> _WHAT YOU HAVE TO DO_:
The expected output is every entry below, exact in every character.

**** RECORDS FOR THIS EXERCISE

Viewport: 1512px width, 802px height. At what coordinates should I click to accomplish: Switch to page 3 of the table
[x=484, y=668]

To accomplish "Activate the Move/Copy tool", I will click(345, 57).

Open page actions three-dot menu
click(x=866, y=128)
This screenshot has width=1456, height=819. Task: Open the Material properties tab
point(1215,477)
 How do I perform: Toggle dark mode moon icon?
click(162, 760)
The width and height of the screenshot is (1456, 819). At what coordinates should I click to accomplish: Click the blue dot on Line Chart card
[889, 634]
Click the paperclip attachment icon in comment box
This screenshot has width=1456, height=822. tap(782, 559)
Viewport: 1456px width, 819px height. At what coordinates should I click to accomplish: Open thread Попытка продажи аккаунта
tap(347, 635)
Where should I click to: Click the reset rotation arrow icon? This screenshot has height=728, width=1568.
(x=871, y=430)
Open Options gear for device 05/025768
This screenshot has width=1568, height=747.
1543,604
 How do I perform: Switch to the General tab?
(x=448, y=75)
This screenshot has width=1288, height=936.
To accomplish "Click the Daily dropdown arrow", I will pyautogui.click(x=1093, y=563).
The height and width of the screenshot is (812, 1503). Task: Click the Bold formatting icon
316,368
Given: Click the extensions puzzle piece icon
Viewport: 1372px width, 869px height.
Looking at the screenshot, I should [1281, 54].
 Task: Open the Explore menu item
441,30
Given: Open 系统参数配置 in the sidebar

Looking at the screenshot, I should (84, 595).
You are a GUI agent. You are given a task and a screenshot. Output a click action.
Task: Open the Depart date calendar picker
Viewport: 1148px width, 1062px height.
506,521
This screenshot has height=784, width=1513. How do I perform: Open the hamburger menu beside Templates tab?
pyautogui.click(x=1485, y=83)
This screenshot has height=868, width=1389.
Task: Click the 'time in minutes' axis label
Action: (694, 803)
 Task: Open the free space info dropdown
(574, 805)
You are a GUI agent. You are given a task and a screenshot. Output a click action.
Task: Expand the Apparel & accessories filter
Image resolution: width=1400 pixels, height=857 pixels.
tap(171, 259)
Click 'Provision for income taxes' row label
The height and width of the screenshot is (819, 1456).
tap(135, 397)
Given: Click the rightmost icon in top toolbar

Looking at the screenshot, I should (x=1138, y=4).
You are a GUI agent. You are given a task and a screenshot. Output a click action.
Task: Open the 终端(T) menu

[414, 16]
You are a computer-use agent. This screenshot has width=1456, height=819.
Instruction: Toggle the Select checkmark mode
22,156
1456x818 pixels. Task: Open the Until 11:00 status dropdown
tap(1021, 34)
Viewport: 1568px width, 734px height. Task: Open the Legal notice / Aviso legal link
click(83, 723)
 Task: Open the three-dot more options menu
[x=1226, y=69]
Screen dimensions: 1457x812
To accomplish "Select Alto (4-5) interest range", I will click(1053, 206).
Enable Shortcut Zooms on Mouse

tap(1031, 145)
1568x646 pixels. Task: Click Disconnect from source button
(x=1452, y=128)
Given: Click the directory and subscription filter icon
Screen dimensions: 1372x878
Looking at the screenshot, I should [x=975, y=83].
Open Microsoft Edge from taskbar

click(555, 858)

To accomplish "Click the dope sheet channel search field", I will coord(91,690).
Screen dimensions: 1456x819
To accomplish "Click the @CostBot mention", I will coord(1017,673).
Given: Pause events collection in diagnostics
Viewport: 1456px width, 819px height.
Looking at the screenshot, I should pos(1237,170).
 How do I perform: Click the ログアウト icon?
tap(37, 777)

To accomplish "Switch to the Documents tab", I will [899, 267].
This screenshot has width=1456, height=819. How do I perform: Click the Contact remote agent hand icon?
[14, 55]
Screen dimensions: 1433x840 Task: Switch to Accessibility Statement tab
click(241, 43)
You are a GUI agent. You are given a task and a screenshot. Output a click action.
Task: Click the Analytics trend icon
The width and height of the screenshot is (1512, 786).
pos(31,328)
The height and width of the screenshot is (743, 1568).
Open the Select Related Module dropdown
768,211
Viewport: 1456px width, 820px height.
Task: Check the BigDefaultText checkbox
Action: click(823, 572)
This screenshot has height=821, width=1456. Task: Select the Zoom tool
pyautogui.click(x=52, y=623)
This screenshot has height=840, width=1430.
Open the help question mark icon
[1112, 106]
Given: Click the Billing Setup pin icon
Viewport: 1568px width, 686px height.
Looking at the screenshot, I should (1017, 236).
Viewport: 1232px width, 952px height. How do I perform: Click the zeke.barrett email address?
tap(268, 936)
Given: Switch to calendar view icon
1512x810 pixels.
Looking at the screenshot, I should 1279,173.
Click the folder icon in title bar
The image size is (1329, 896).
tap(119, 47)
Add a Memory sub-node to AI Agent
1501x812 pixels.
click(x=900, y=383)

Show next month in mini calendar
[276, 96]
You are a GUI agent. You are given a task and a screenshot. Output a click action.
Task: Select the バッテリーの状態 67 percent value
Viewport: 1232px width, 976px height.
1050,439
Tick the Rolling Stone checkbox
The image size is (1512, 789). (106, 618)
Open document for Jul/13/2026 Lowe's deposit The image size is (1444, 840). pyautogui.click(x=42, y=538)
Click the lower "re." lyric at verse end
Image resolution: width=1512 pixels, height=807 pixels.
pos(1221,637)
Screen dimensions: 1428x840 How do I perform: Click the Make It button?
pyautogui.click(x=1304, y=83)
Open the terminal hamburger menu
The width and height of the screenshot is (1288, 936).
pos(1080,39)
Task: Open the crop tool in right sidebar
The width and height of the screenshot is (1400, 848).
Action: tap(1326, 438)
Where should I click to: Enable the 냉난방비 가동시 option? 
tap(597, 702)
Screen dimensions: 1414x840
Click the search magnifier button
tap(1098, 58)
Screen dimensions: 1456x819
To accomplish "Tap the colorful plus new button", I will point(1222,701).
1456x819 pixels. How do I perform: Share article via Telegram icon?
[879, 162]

********

> _EXPECTED ANSWER_:
Viewport: 1512px width, 802px height. At what coordinates should I click to accomplish: Switch to page 3 of the table
[x=484, y=668]

To accomplish "Activate the Move/Copy tool", I will click(345, 57).

Open page actions three-dot menu
click(x=866, y=128)
This screenshot has width=1456, height=819. Task: Open the Material properties tab
point(1215,477)
 How do I perform: Toggle dark mode moon icon?
click(162, 760)
The width and height of the screenshot is (1456, 819). At what coordinates should I click to accomplish: Click the blue dot on Line Chart card
[889, 634]
Click the paperclip attachment icon in comment box
This screenshot has width=1456, height=822. tap(782, 559)
Viewport: 1456px width, 819px height. At what coordinates should I click to accomplish: Open thread Попытка продажи аккаунта
tap(347, 635)
Where should I click to: Click the reset rotation arrow icon? This screenshot has height=728, width=1568.
(x=871, y=430)
Open Options gear for device 05/025768
This screenshot has width=1568, height=747.
1543,604
 How do I perform: Switch to the General tab?
(x=448, y=75)
This screenshot has width=1288, height=936.
To accomplish "Click the Daily dropdown arrow", I will pyautogui.click(x=1093, y=563).
The height and width of the screenshot is (812, 1503). Task: Click the Bold formatting icon
316,368
Given: Click the extensions puzzle piece icon
Viewport: 1372px width, 869px height.
Looking at the screenshot, I should [1281, 54].
 Task: Open the Explore menu item
441,30
Given: Open 系统参数配置 in the sidebar

Looking at the screenshot, I should (84, 595).
You are a GUI agent. You are given a task and a screenshot. Output a click action.
Task: Open the Depart date calendar picker
Viewport: 1148px width, 1062px height.
506,521
This screenshot has height=784, width=1513. How do I perform: Open the hamburger menu beside Templates tab?
pyautogui.click(x=1485, y=83)
This screenshot has height=868, width=1389.
Task: Click the 'time in minutes' axis label
Action: (694, 803)
 Task: Open the free space info dropdown
(574, 805)
You are a GUI agent. You are given a task and a screenshot. Output a click action.
Task: Expand the Apparel & accessories filter
Image resolution: width=1400 pixels, height=857 pixels.
tap(171, 259)
Click 'Provision for income taxes' row label
The height and width of the screenshot is (819, 1456).
tap(135, 397)
Given: Click the rightmost icon in top toolbar

Looking at the screenshot, I should (x=1138, y=4).
You are a GUI agent. You are given a task and a screenshot. Output a click action.
Task: Open the 终端(T) menu

[414, 16]
You are a computer-use agent. This screenshot has width=1456, height=819.
Instruction: Toggle the Select checkmark mode
22,156
1456x818 pixels. Task: Open the Until 11:00 status dropdown
tap(1021, 34)
Viewport: 1568px width, 734px height. Task: Open the Legal notice / Aviso legal link
click(83, 723)
 Task: Open the three-dot more options menu
[x=1226, y=69]
Screen dimensions: 1457x812
To accomplish "Select Alto (4-5) interest range", I will click(1053, 206).
Enable Shortcut Zooms on Mouse

tap(1031, 145)
1568x646 pixels. Task: Click Disconnect from source button
(x=1452, y=128)
Given: Click the directory and subscription filter icon
Screen dimensions: 1372x878
Looking at the screenshot, I should [x=975, y=83].
Open Microsoft Edge from taskbar

click(555, 858)

To accomplish "Click the dope sheet channel search field", I will coord(91,690).
Screen dimensions: 1456x819
To accomplish "Click the @CostBot mention", I will coord(1017,673).
Given: Pause events collection in diagnostics
Viewport: 1456px width, 819px height.
Looking at the screenshot, I should pos(1237,170).
 How do I perform: Click the ログアウト icon?
tap(37, 777)

To accomplish "Switch to the Documents tab", I will [899, 267].
This screenshot has width=1456, height=819. How do I perform: Click the Contact remote agent hand icon?
[14, 55]
Screen dimensions: 1433x840 Task: Switch to Accessibility Statement tab
click(241, 43)
You are a GUI agent. You are given a task and a screenshot. Output a click action.
Task: Click the Analytics trend icon
The width and height of the screenshot is (1512, 786).
pos(31,328)
The height and width of the screenshot is (743, 1568).
Open the Select Related Module dropdown
768,211
Viewport: 1456px width, 820px height.
Task: Check the BigDefaultText checkbox
Action: click(823, 572)
This screenshot has height=821, width=1456. Task: Select the Zoom tool
pyautogui.click(x=52, y=623)
This screenshot has height=840, width=1430.
Open the help question mark icon
[1112, 106]
Given: Click the Billing Setup pin icon
Viewport: 1568px width, 686px height.
Looking at the screenshot, I should (1017, 236).
Viewport: 1232px width, 952px height. How do I perform: Click the zeke.barrett email address?
tap(268, 936)
Given: Switch to calendar view icon
1512x810 pixels.
Looking at the screenshot, I should 1279,173.
Click the folder icon in title bar
The image size is (1329, 896).
tap(119, 47)
Add a Memory sub-node to AI Agent
1501x812 pixels.
click(x=900, y=383)

Show next month in mini calendar
[276, 96]
You are a GUI agent. You are given a task and a screenshot. Output a click action.
Task: Select the バッテリーの状態 67 percent value
Viewport: 1232px width, 976px height.
1050,439
Tick the Rolling Stone checkbox
The image size is (1512, 789). (106, 618)
Open document for Jul/13/2026 Lowe's deposit The image size is (1444, 840). pyautogui.click(x=42, y=538)
Click the lower "re." lyric at verse end
Image resolution: width=1512 pixels, height=807 pixels.
pos(1221,637)
Screen dimensions: 1428x840 How do I perform: Click the Make It button?
pyautogui.click(x=1304, y=83)
Open the terminal hamburger menu
The width and height of the screenshot is (1288, 936).
pos(1080,39)
Task: Open the crop tool in right sidebar
The width and height of the screenshot is (1400, 848).
Action: tap(1326, 438)
Where should I click to: Enable the 냉난방비 가동시 option? 
tap(597, 702)
Screen dimensions: 1414x840
Click the search magnifier button
tap(1098, 58)
Screen dimensions: 1456x819
To accomplish "Tap the colorful plus new button", I will point(1222,701).
1456x819 pixels. How do I perform: Share article via Telegram icon?
[879, 162]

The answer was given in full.